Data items
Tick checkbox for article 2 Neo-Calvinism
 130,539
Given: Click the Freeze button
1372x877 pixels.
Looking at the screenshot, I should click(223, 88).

▶ What the exercise asks:
Restate every entry above word for word.

▶ Your response:
Tick checkbox for article 2 Neo-Calvinism
 130,539
Given: Click the Freeze button
1372x877 pixels.
Looking at the screenshot, I should click(223, 88).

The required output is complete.